There was plenty of happiness and unhappiness to go around at Day 1B of the 2010 ANZPT Queenstown Main Event today at SKYCITY Casino in Queenstown, New Zealand. A list of the happy players might include Jesse McKenzie (69,375), who tripled up in the first half-hour of play by flopping the nut straight against a player with top set and another with a draw; Jackson Zheng, who ended the day as the chip leader (74,075) by continually chipping up throughout the day and having the good fortune to eliminate Daniel Neilson and Jonathon Karamalikis; and John Maklouf, who final-tabled the last two ANZPT events and is trying to continue a rapid ascent up the Season 2 points leaderboard. Maklouf managed to knock off Simon “durrrr killer” Watt in the last level of play to post a respectable end-of-day count of 49,425.
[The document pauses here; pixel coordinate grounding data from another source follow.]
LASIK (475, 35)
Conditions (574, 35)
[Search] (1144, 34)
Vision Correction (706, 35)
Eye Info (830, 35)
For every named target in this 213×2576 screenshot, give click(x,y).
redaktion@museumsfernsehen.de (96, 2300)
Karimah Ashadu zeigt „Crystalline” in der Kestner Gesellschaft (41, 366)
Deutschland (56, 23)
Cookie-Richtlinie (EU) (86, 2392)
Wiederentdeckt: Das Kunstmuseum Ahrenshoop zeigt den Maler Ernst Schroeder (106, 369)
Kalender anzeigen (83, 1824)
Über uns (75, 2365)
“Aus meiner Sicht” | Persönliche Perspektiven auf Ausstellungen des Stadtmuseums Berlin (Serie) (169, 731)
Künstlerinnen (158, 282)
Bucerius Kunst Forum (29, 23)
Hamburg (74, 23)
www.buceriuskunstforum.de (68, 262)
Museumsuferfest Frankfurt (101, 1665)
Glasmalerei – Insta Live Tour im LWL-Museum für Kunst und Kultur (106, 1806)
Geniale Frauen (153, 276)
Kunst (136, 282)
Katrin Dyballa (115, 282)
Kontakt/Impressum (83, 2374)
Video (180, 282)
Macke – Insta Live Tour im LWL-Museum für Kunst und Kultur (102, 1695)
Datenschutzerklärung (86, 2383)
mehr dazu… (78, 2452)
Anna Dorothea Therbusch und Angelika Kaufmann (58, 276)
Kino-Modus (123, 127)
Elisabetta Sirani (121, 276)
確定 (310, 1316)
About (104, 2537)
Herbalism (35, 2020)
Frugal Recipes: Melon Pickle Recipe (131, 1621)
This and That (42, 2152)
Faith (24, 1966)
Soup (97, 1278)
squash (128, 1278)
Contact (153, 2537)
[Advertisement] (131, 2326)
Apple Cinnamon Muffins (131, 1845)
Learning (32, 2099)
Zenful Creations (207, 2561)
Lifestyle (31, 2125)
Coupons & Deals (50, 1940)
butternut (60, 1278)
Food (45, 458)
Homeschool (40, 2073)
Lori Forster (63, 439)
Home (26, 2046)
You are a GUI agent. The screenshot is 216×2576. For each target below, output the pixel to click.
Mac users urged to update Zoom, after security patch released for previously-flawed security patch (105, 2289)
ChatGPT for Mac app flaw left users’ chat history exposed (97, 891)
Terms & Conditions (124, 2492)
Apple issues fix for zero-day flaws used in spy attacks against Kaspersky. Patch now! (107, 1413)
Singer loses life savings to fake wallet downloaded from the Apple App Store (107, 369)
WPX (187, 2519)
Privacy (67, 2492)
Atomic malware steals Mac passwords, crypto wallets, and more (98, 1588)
A list of the unhappy would surely include the aforementioned Neilson, Karamalikis and Watt, each of whom failed to progress to Day 2 in different ways. It might also include the well-respected Bruno Portaro, who climbed almost as high as 50,000 in the middle stages of the day before running into cooler after cooler to drop 6,500, and Team PokerStars Pro Tony Hachem. Hachem was brutally rivered by Matthew Pearson late in the day for pot worth more than 30,000 chips, leaving Hachem with just 4,875 at day’s end.
Hachem had a rough time of it on Day 1B, but even whilst noting his bad luck after play concluded, he tried to remain positive. “I’m still in it,” he said. He certainly is. A chip, a chair and a prayer is all that’s required for an epic comeback, and the prayer is actually optional. Hachem is ranked 55th of the 56 players that will return tomorrow. His work is cut out for him, but it’s not impossible. Players have faced longers odds — and overcome them — before.
When play resumes at 12:15pm local time tomorrow, the 56 survivors of Day 1A and Day 1B will combine to a single field. They’ll play 3 full levels and 35 minutes of Level 9 before stopping again, in time to get in some night skiing on one of Queenstown’s fabulous mountains. Then on Saturday, whoever survives Day 2 will join with the 15 players who made it through the Auckland flight of this tournament last weekend to slug it out.
By the time we’re finished on Sunday, there’s only going to be one happy player. The remaining 118 will each have a different form of unhappiness to relate to anyone willing to listen.